One prospective observational registry, the Thai Acute Leukemia Working Group, part of the Thai Society of Hematology, was identified. This registry assessed survival in AYAvadult patients with acute lymphocytic leukemia (ALL), and found improved survival in patients who underwent stem cell transplantation [36]. The ability to conduct prospective epidemiologic research is a highlight of registries and data commons, although the majority of research continues to be retrospective with the exception of large treatment protocol-generating groups such as SIOP and COG.

Several studies used large registries for the study of rare pediatric cancers, such as solid pseudopapillary pancreatic tumors with the Italian Pediatric Rare Tumor Registry [37] or Merkel cell carcinoma with SEER [38]. For rare tumors, it is clear that large datasets can improve research quality; a single-center registry in Kerala, India, of pediatric brain tumors was unable to achieve statistical significance due to small sample size, and specifically called for the establishment of a brain tumor registry for the Indian population [39].

Survivorship research

The second most-represented domain was survivorship research, which used registry data to study late effects, secondary malignancies, and toxicities in survivors of childhood cancer.

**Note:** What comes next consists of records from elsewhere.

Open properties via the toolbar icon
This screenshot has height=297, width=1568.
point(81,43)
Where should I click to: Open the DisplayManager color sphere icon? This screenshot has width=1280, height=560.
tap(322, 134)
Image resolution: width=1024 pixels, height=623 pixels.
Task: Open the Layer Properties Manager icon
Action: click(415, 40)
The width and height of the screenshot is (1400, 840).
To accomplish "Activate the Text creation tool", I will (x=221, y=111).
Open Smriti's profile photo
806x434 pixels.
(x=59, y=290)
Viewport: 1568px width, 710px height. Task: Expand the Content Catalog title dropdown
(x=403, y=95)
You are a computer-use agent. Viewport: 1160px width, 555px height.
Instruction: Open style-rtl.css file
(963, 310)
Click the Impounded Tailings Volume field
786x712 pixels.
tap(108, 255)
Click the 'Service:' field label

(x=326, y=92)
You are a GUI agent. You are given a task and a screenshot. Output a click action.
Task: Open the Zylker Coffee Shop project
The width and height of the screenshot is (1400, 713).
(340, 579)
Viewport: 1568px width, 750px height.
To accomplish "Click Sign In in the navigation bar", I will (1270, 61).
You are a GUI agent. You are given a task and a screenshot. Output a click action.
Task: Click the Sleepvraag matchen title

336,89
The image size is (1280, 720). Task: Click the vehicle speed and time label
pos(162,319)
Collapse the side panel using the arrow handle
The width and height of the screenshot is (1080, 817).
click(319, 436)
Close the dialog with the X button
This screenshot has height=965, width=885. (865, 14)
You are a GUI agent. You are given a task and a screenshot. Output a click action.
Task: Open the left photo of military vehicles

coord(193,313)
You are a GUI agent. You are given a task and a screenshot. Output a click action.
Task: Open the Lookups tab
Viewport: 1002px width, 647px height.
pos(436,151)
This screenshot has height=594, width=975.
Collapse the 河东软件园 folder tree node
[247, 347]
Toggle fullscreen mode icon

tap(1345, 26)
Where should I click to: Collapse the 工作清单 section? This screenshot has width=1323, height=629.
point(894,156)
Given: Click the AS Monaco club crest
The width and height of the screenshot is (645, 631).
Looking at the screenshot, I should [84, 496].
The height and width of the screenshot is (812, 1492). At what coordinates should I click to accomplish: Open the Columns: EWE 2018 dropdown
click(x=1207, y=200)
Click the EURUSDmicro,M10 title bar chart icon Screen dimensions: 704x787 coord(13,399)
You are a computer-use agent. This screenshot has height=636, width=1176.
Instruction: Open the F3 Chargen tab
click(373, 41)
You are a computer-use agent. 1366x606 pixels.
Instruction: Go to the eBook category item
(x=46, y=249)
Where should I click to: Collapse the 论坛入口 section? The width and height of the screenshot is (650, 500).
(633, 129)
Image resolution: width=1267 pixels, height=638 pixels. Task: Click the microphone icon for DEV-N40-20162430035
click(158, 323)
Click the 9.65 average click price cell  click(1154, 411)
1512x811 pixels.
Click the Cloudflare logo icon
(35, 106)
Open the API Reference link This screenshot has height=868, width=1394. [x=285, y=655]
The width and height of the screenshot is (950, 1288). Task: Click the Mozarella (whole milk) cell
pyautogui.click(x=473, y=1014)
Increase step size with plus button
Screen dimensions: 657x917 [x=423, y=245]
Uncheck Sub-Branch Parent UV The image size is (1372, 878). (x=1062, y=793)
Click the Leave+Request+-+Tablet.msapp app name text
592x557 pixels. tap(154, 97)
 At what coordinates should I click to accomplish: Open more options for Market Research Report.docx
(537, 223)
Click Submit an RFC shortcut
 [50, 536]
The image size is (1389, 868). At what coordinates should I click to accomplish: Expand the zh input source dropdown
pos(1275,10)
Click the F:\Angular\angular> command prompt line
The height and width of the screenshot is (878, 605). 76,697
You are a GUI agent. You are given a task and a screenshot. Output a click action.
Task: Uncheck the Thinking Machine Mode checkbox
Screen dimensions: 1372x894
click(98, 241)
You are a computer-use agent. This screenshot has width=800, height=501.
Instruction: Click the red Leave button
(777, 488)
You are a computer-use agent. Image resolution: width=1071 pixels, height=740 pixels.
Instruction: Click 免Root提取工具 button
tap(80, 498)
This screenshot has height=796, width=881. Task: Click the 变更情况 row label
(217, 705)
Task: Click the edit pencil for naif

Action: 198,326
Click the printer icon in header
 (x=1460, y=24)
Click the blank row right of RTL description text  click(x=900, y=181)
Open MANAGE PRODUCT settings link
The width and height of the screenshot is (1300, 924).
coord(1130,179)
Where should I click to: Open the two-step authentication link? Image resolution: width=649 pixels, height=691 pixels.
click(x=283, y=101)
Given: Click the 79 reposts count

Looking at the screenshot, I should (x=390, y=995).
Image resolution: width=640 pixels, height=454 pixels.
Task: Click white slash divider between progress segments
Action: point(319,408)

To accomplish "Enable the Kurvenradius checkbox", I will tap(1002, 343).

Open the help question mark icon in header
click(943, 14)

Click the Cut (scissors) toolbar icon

There were several large registries that produced the majority of this research, including the Swiss Childhood Cancer Registry, the Nordic Adult Life after Childhood Cancer in Scandinavia group, and PanCareSurFup. The PanCareSurFup registry includes an impressive cohort of over 83,0 0 0 5-year survivors of childhood cancer diagnosed from 1940 to 2011, pooled from registries in 12 European countries [40]. Based on this cohort, PanCareSurFup has released comprehensive evidence-based guidelines for childhood cancer survivors, including surveillance for breast cancer, cardiovascular disease, infertility, and thyroid cancer [40].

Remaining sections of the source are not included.